The task force announced by Mr. Dix in April was supposed to issue recommendations in several weeks. When asked by The Globe on April 11 whether a directive to provide “active supports” to help people manage their addictions would mean all hospitals would be required to have overdose prevention sites, Mr. Dix said “that’s the purpose of the effort.” The Globe confirmed the comment and the directive with the Ministry of Health.
The comments generated backlash, including from BC United Leader Kevin Falcon, who said it goes against a promise made just a month earlier that there would be no overdose prevention site at a hospital in the Vancouver suburb of Richmond, where earlier council meetings exploring the possibility had drawn raucous protest by residents.
In a follow-up interview on April 15, Mr. Dix said he had never made such a commitment.
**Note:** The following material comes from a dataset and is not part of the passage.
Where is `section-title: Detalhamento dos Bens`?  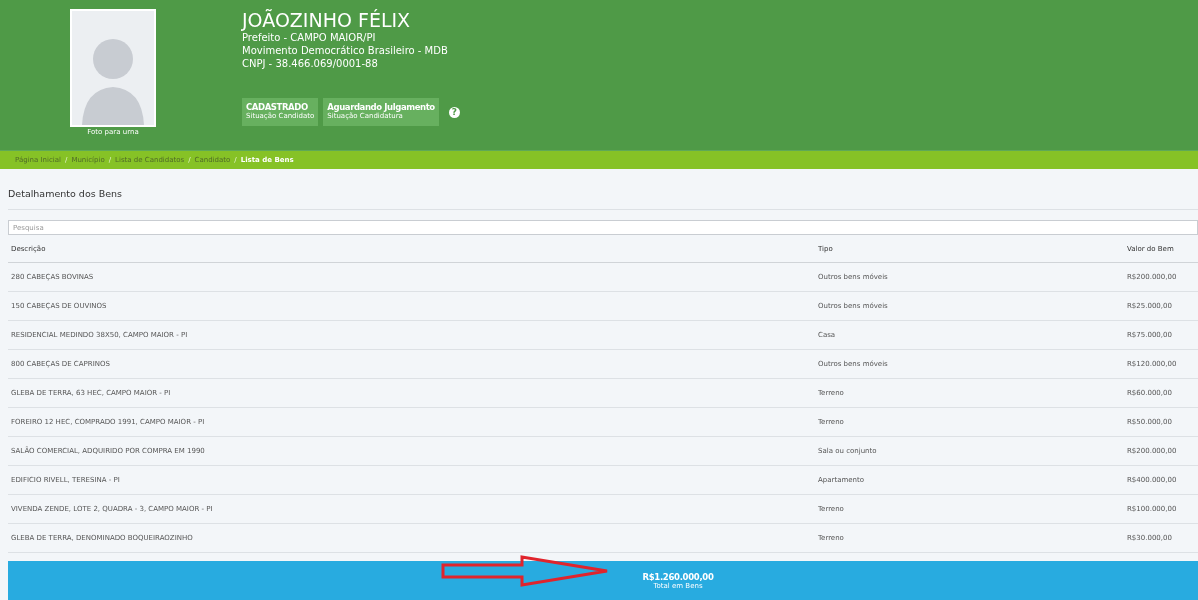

“What I want people to do is engage with the health care professionals in the hospital to make sure they’re safe, both in dealing with their addiction issues, and other issues, and with other patients in the hospital,” he said. “It’s neither practical nor desirable to have smoking spaces in hospitals.”
The task force, which includes representatives from each health authority, public health and the ministry, met once to discuss goals and was soon directed to pivot and implement, monitor and report out on the province’s new policy.
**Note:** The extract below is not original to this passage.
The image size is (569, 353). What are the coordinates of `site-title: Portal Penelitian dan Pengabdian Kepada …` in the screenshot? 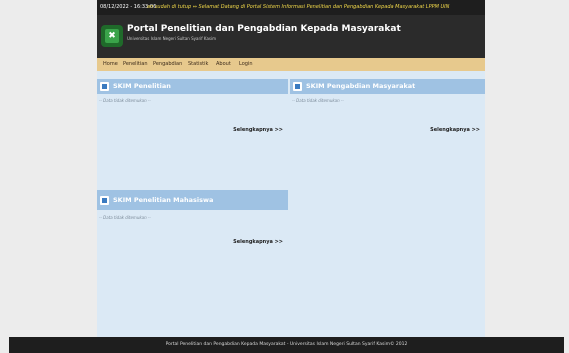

Vancouver resident Lonnie Whiteman, 51, was hospitalized five times last year for pneumonia. A user of crack cocaine for about 20 years, Ms. Whiteman said she abstained during the first three admissions but that physical pain that couldn’t be managed with prescription medications the last two times drove her to clandestinely use in the hospital washroom.
Ms. Whiteman said while it would be ideal if people with addictions could be prescribed something to effectively manage their withdrawal symptoms, it won’t be that easy. Available prescription stimulants, such as ADHD medications, would “not do anything at all” for her, while many doctors are reluctant to prescribe illicit fentanyl users anything nearly as strong, she said.
She added that she is reluctant to disclose her substance use to health care workers because some are prejudiced against drug users.
“I’ve heard nurses snickering and talking when the unit doors are open: ‘This one’s a user too, life wasted, going down the drain,’ ” said Ms. Whiteman, a member of the Ahousaht First Nation.
Asked what hospitals could do to improve care for people who use drugs, she said to employ non-judgmental staff, expand medications available as prescribed alternatives, make overdose prevention services safe and accessible, and permit visitors such as partners and friends to accompany patients while using those services.
The new provincewide policy supersedes those of individual health authorities. While those outgoing policies have technically prohibited illicit substance use in hospitals, they have been paired with clinical guidance intended to avoid escalating situations or creating scenarios that could cause a patient to leave.
A guideline from Island Health, for example, said that if a health care worker encounters a patient using illicit substances, the patient should be permitted to finish, if safe, before engaging in dialogue.
Northern Health’s policy directed health care staff to inform patients that small amounts of controlled substances are permitted in health care settings, and where they may safely use.
Across all health authorities, the smoking of anything indoors has always been prohibited.
Dr. Mema said the new policy sets expectations for how the system of care should work for people who use drugs. She said her health authority’s previous policies supported the principles of harm reduction but did not explicitly detail how various scenarios should be handled, which led to inconsistent approaches.
“There will now be a focus on trying to stabilize the patient, as opposed to just overlooking their addiction and focusing on the fracture or whatever it is,” she said.